EXTRACTED DATA: Begin

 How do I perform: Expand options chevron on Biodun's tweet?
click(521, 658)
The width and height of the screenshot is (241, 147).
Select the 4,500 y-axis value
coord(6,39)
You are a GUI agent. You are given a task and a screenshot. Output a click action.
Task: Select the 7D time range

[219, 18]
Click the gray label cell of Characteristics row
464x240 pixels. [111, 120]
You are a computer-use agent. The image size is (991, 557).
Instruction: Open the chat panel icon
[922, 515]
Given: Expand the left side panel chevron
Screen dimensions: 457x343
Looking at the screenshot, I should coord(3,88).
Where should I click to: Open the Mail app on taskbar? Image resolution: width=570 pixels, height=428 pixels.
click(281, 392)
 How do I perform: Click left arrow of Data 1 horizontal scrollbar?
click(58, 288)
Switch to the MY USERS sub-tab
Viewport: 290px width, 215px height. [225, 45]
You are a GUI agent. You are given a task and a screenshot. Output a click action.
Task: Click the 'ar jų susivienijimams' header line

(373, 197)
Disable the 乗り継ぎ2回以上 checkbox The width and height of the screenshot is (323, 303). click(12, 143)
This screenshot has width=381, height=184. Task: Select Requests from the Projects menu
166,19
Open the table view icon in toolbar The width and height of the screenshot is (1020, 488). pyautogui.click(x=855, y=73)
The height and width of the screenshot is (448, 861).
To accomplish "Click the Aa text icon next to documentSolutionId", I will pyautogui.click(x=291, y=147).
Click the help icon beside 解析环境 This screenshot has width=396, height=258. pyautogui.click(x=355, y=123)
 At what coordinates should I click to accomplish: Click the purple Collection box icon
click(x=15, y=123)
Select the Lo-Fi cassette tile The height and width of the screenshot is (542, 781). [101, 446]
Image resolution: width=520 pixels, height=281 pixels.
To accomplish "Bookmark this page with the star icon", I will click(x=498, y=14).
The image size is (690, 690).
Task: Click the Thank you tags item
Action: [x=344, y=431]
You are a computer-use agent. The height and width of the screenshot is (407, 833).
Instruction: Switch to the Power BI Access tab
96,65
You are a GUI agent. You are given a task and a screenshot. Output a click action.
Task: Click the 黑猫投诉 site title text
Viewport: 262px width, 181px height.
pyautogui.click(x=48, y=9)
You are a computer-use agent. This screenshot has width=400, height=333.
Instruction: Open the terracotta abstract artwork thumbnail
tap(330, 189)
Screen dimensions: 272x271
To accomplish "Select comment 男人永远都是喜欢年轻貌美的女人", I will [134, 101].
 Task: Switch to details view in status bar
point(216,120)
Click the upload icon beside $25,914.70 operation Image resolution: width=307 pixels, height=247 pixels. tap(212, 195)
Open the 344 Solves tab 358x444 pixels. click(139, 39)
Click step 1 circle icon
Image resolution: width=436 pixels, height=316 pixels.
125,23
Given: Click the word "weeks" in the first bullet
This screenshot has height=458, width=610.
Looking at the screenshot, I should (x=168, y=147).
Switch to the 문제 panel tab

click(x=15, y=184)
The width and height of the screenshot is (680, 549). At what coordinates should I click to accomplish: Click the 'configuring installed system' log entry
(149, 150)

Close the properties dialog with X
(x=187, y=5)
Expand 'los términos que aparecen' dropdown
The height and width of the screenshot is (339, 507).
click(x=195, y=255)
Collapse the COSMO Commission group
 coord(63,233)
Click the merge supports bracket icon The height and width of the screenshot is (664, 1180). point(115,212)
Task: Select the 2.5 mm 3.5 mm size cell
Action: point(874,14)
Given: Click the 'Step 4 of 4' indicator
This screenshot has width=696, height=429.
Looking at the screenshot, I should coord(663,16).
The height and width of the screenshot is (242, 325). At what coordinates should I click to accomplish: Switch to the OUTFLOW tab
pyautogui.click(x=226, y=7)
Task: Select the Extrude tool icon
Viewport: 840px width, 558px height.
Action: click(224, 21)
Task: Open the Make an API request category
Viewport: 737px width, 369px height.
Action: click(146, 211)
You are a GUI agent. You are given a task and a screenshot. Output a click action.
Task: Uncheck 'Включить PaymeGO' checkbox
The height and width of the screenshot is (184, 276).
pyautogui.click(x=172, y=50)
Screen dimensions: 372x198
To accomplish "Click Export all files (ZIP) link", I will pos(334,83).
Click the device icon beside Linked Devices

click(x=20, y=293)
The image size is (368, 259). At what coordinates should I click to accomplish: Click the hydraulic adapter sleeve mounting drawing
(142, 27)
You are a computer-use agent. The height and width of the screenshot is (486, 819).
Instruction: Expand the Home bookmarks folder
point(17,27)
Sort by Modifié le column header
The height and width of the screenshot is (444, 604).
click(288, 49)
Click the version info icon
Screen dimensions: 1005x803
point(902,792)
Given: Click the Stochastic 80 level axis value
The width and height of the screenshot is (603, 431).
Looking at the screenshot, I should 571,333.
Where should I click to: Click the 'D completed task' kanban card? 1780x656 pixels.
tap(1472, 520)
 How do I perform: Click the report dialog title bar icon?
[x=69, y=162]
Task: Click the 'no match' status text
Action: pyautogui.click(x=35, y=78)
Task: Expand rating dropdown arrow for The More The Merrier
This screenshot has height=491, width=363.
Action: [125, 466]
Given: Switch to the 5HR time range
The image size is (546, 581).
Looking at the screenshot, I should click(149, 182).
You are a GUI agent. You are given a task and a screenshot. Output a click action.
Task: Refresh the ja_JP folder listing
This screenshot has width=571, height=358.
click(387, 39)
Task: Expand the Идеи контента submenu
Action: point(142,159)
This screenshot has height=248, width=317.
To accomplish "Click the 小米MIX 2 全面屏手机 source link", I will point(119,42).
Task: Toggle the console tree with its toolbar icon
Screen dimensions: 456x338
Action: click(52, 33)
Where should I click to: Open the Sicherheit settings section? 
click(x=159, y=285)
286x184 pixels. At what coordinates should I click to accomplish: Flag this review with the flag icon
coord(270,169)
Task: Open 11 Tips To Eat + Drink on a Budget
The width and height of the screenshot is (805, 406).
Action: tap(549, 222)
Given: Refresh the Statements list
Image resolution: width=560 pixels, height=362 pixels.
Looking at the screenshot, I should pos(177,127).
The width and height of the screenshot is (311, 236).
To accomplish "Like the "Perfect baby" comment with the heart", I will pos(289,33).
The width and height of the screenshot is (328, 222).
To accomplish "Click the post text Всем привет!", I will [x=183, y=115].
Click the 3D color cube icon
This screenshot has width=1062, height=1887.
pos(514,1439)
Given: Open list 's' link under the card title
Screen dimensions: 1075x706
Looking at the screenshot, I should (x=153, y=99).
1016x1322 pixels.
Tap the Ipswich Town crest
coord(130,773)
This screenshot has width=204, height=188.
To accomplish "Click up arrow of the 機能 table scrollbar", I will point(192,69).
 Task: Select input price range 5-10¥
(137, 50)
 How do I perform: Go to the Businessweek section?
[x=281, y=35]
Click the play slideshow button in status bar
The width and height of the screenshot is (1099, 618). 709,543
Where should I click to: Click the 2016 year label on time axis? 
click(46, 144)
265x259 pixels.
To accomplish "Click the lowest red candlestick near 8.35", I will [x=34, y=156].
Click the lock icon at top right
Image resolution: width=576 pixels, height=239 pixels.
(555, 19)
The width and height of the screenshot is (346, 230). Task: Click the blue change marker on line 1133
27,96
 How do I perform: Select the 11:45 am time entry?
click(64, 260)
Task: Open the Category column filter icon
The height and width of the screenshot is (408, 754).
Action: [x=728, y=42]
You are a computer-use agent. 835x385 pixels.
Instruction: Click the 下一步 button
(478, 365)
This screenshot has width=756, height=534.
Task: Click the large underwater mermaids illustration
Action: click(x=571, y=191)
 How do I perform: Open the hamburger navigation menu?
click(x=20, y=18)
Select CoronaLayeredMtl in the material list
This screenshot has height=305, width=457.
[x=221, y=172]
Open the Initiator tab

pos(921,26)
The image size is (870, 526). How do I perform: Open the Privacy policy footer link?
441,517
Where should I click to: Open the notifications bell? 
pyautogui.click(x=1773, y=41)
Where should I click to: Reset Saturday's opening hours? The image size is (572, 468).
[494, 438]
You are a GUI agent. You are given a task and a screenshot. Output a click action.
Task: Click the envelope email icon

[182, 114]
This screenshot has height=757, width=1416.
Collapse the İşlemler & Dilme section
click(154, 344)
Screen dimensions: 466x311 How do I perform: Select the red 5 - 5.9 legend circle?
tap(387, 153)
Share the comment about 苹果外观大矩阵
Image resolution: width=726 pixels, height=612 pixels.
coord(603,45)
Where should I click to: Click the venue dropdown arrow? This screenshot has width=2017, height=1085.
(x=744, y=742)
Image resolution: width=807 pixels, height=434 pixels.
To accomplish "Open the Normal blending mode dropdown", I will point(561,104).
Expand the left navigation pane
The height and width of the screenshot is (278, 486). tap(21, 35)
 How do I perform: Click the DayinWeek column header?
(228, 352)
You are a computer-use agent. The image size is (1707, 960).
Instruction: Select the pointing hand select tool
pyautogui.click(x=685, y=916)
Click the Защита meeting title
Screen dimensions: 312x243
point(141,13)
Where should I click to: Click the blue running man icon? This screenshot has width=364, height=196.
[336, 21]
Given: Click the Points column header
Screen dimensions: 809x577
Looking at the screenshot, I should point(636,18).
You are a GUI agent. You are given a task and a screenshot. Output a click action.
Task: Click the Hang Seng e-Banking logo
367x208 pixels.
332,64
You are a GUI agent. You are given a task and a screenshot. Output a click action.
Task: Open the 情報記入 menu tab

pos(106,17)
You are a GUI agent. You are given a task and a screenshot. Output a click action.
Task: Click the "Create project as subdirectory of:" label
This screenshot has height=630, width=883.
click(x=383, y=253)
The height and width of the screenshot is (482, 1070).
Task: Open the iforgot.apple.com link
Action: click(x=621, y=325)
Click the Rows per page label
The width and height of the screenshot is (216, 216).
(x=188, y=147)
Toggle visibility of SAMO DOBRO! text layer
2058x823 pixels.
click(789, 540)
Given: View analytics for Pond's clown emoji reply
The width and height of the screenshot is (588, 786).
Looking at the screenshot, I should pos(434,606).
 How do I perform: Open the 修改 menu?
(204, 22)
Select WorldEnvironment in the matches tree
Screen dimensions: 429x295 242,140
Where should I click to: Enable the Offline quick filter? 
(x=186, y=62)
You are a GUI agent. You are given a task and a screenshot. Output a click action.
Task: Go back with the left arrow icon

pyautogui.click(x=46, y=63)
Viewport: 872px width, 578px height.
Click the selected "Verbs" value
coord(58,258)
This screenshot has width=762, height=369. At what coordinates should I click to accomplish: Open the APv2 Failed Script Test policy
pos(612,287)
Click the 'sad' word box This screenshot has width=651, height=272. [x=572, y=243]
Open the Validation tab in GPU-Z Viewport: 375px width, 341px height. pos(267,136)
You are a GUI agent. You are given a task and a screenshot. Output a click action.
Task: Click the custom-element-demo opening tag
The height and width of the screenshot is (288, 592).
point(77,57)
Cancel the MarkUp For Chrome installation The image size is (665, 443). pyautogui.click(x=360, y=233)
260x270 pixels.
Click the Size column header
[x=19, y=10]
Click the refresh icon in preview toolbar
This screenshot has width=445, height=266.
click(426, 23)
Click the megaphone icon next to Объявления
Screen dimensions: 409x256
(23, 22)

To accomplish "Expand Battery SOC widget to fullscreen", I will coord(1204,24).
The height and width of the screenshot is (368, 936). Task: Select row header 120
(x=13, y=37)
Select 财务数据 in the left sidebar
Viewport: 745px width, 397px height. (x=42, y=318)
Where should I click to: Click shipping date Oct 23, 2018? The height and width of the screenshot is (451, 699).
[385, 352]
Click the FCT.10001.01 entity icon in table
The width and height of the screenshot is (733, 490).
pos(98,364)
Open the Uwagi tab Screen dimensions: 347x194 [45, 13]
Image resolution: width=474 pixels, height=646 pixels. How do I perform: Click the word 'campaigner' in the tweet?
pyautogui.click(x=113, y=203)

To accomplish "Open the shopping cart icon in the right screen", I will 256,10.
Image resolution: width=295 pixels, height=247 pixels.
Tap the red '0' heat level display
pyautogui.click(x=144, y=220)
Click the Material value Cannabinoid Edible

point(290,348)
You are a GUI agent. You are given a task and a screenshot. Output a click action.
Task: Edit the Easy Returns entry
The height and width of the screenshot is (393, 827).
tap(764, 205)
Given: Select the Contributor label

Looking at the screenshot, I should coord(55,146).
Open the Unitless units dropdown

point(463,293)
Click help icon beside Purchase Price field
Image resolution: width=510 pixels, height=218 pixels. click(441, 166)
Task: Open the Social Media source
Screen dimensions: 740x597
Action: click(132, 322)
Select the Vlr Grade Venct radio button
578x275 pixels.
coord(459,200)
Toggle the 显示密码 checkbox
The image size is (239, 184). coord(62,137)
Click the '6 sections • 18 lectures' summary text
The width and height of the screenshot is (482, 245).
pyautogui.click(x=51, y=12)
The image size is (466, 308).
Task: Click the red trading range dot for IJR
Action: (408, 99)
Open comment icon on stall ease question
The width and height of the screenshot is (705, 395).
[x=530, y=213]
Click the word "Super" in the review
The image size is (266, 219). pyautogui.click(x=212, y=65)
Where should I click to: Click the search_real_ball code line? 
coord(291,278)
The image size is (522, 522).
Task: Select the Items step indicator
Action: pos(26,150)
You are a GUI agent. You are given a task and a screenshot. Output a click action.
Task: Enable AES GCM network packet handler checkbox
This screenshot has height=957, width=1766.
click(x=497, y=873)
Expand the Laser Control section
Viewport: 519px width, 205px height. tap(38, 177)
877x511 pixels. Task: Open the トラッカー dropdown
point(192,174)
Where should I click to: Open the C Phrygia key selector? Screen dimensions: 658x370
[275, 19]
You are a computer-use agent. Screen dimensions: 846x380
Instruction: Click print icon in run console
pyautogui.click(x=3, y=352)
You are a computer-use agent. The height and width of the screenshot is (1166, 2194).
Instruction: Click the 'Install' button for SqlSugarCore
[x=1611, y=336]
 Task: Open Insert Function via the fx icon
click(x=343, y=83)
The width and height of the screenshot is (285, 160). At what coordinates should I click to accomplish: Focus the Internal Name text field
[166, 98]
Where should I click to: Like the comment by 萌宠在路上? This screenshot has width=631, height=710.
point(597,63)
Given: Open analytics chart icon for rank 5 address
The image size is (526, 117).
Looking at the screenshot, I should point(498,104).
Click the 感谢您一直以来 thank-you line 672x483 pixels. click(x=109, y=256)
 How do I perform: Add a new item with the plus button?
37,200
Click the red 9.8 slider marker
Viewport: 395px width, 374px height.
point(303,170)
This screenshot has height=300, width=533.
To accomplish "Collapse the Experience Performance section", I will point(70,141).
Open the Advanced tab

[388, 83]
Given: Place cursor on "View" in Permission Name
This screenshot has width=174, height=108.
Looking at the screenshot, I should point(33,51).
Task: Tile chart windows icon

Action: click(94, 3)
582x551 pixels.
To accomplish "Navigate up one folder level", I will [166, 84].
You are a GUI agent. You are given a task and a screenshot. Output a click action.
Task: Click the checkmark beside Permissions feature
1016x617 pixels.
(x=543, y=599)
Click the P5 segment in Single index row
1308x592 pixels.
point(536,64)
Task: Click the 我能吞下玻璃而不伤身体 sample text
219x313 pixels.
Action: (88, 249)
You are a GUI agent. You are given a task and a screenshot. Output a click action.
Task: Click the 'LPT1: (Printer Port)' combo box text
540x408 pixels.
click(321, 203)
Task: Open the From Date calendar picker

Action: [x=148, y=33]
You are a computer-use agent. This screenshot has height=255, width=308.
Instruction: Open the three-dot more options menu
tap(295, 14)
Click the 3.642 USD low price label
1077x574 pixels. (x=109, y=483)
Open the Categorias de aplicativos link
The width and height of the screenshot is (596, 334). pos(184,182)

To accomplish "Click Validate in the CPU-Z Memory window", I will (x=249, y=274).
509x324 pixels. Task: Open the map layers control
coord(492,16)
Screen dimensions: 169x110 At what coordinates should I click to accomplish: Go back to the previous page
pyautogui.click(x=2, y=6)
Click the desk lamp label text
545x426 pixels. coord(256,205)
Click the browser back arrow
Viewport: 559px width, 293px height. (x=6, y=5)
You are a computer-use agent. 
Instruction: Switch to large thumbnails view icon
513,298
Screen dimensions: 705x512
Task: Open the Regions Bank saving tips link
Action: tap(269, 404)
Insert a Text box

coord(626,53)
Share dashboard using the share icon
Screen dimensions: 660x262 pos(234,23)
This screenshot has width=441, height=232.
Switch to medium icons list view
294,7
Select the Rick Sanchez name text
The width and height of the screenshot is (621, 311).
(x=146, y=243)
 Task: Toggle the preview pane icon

EXTRACTED DATA: End

_WHAT THE TASK ASKS_
Copy every line of the data above in which the string "source" appears.

_ANSWER SPACE_
To accomplish "Click the 小米MIX 2 全面屏手机 source link", I will point(119,42).
Task: Open the Social Media source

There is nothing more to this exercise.